The study was conducted at the University of Cambridge, UK, in collaboration with Justus-Liebig University, Germany. 

According to the researchers, all coronaviruses share the characteristic of having the largest single-stranded RNA genome in nature. This genome contains all the genetic code the virus needs to produce proteins, evade the immune system and replicate inside the human body. Much of that information is contained in the three-dimensional (3D) structure adopted by this RNA genome when it infects cells.

The researchers say most current work to find drugs and vaccines for COVID-19 is focused on targeting the proteins of the virus. As the shape of the RNA molecule is critical to its function, targeting the RNA directly with drugs to disrupt its structure would block the lifecycle and stop the virus replicating.

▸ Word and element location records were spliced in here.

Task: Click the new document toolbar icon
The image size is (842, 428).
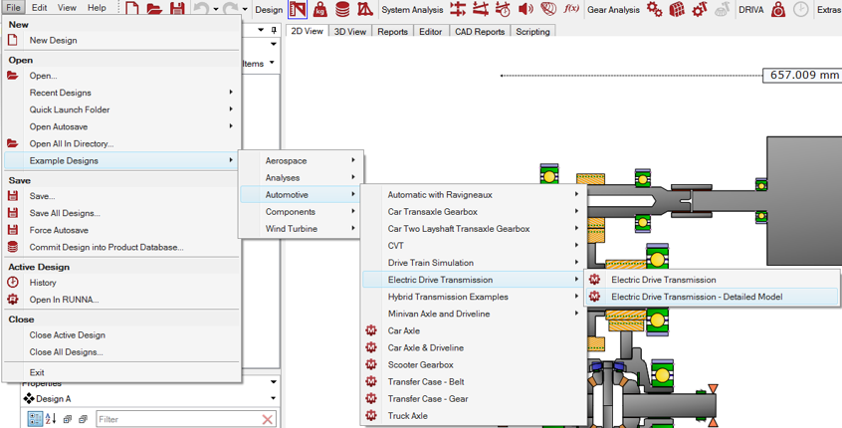Action: (132, 9)
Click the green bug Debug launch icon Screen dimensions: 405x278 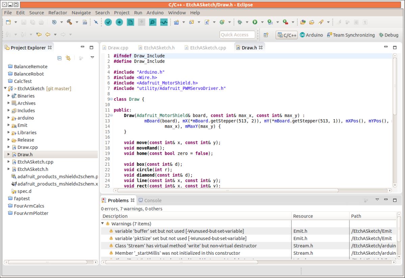click(240, 22)
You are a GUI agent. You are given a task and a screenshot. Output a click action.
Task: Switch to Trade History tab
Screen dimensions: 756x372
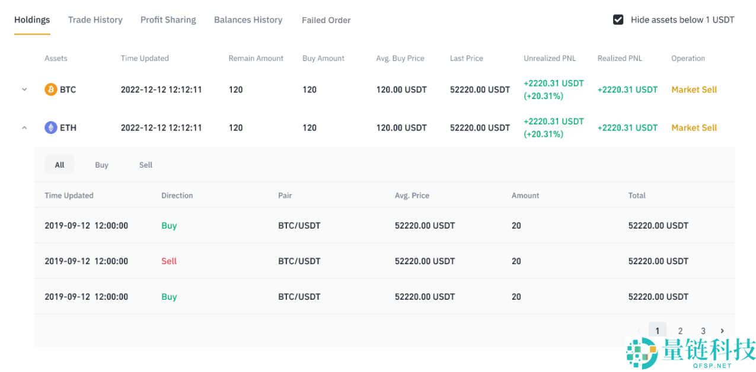(95, 20)
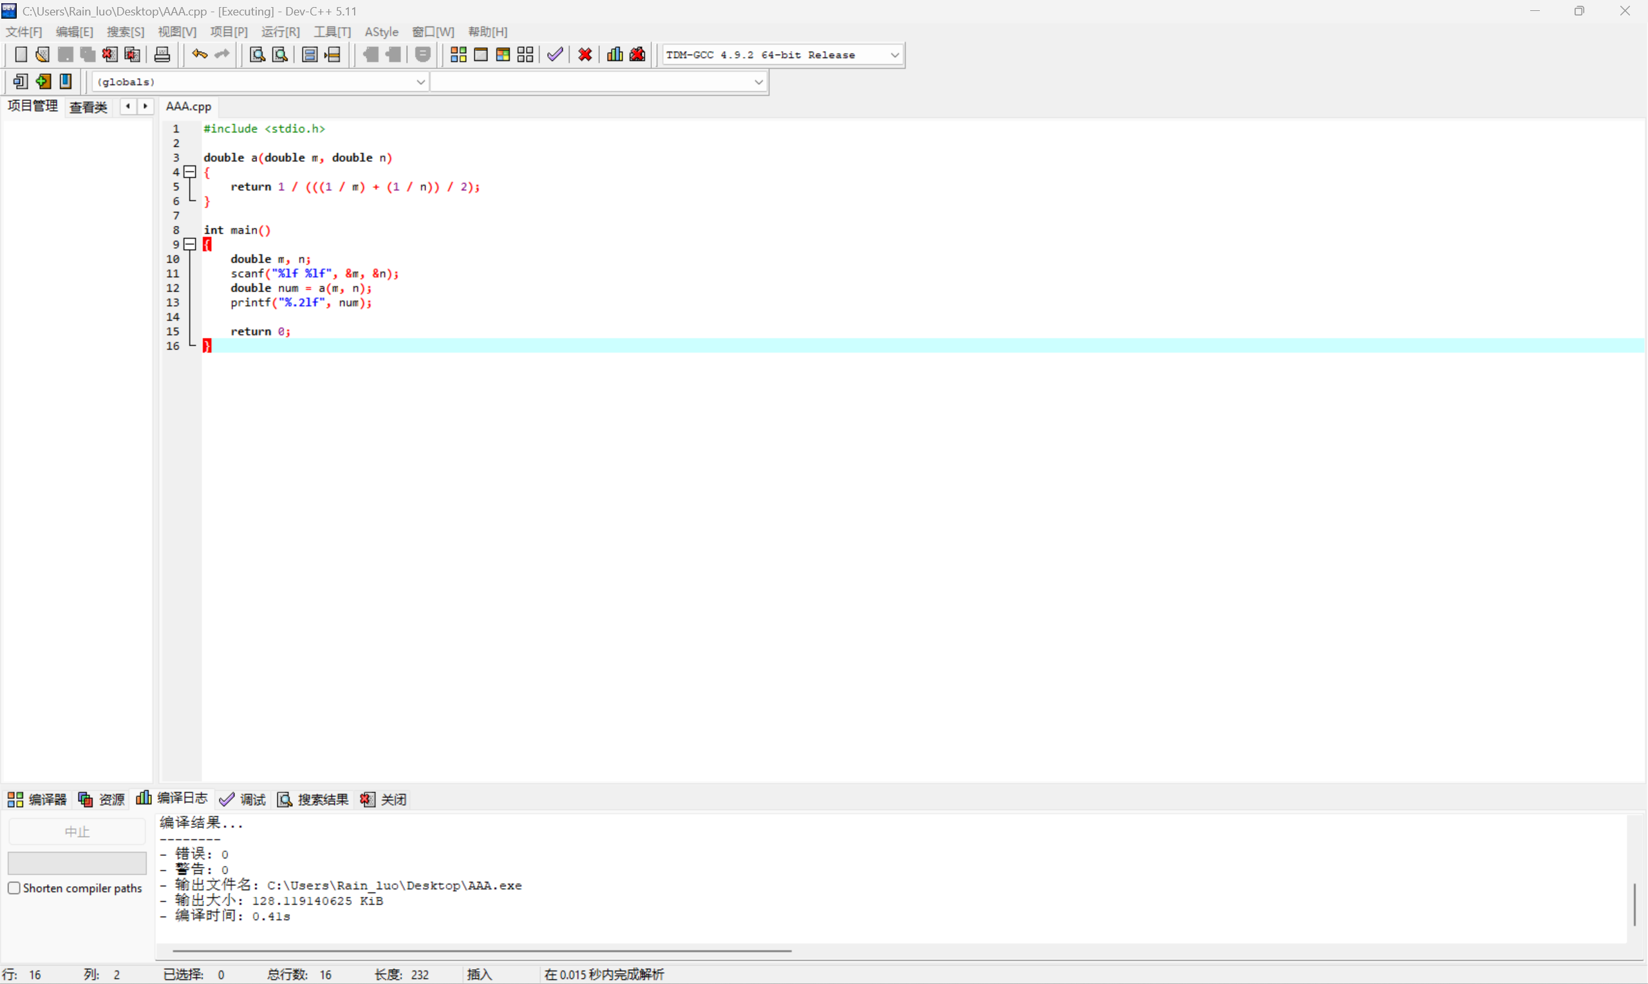Viewport: 1648px width, 984px height.
Task: Click the 关闭 button in the bottom panel
Action: [x=384, y=799]
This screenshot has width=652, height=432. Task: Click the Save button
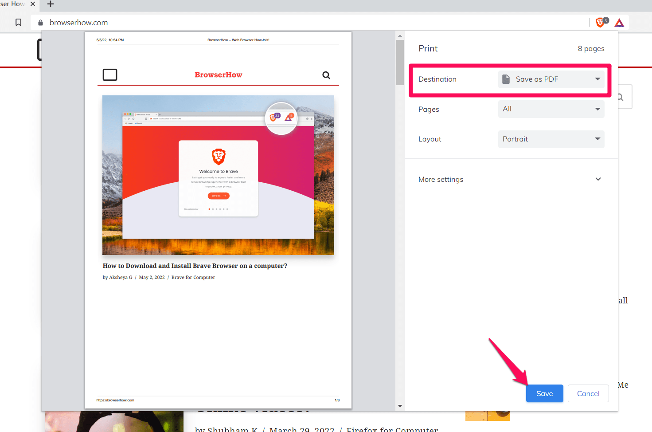click(544, 393)
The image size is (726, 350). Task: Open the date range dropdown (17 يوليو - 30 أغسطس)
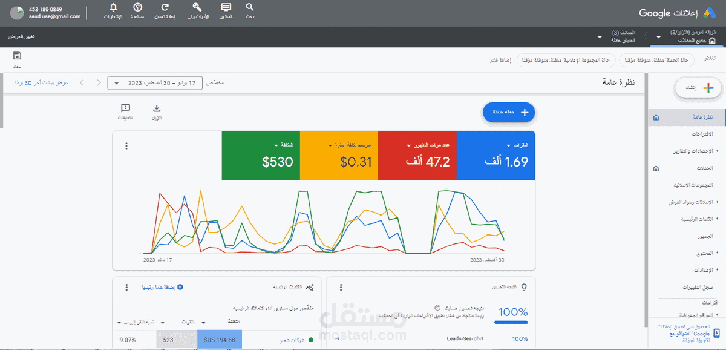(155, 83)
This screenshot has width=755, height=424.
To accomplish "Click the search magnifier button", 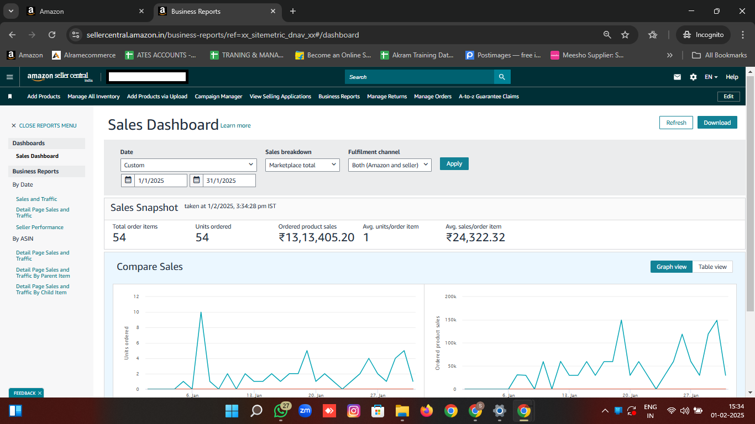I will (x=502, y=77).
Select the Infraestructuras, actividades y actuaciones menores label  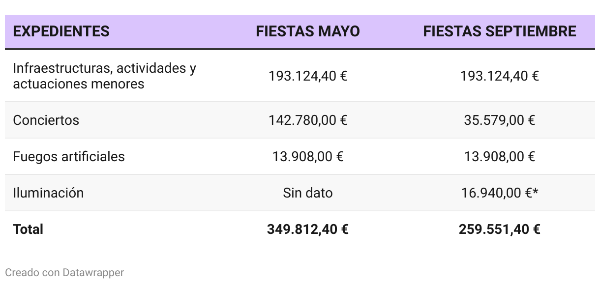pos(104,76)
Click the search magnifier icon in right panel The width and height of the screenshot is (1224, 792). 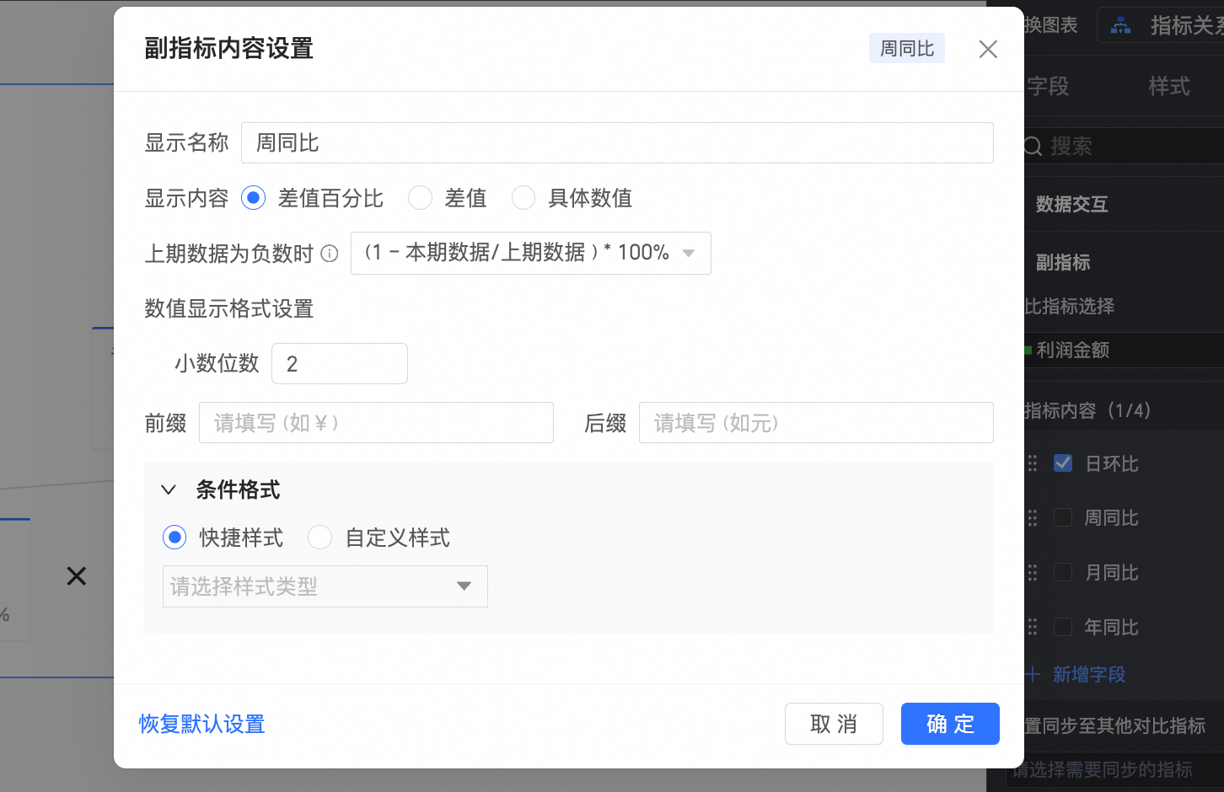point(1033,147)
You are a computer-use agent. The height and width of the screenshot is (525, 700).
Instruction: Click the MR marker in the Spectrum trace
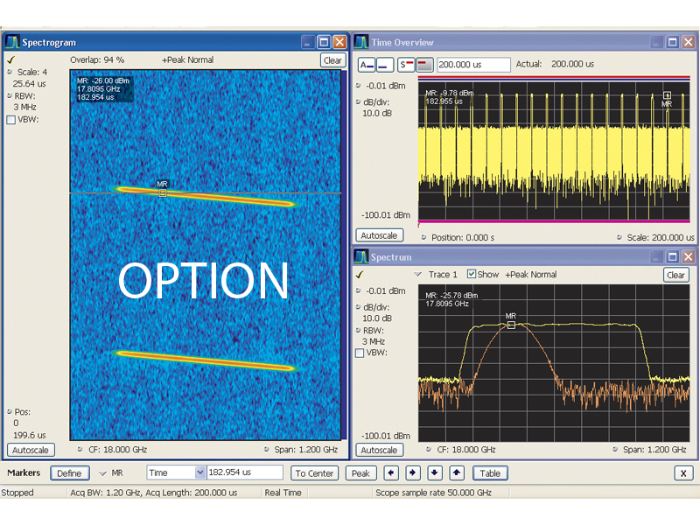tap(511, 325)
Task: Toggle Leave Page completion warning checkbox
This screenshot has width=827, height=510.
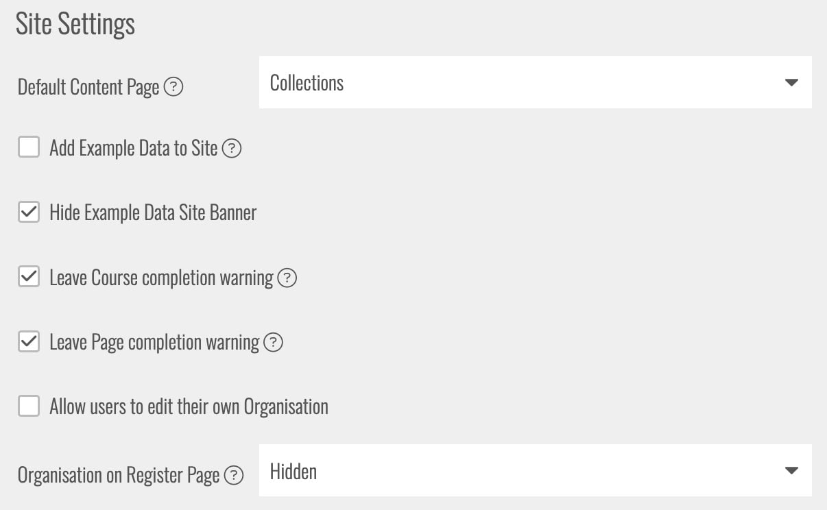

In the new study, the team uncovered the entire structure of the SARS-CoV-2 genome inside the host cell, revealing a network of RNA-RNA interactions spanning very long sections of the genome. Different functional parts along the genome need to work together despite the distance between them and the new structural data shows how this is accomplished to enable the coronavirus life cycle and cause disease.

“The RNA genome of coronaviruses is about three times bigger than an average viral RNA genome – it is huge,” said lead author Dr Omer Ziv at the University of Cambridge. “Researchers previously proposed that long-distance interactions along coronavirus genomes are critical for their replication and for producing the viral proteins, but until recently we did not have the right tools to map these interactions in full. Now that we understand this network of connectivity, we can start designing ways to target it effectively with therapeutics.”

In all cells the genome holds the code for the production of specific proteins, which are made when a molecular machine called a ribosome runs along the RNA reading the code until a ‘stop sign’ tells it to terminate. In coronaviruses, there is a special spot where the ribosome only stops 50 percent of the times in front of the stop sign. In the other half of cases, a unique RNA shape makes the ribosome jump over the stop sign and produce additional viral proteins. By mapping this RNA structure and the long-range interactions involved, the research uncovers the strategies by which coronaviruses produce their proteins to manipulate host cells.

“We show that interactions occur between sections of the SARS-CoV-2 RNA that are very long distances apart and we can monitor these interactions as they occur during early SARS-CoV-2 replication,” said Dr Lyudmila Shalamova, a co-lead investigator at Justus-Liebig University.

Dr Jon Price, at the Gurdon Institute and co-lead of the study, has developed a free, open-access interactive website hosting the entire RNA structure of SARS-CoV-2. This will enable researchers world-wide to use the new data in the development of drugs to target specific regions of the virus’s RNA genome.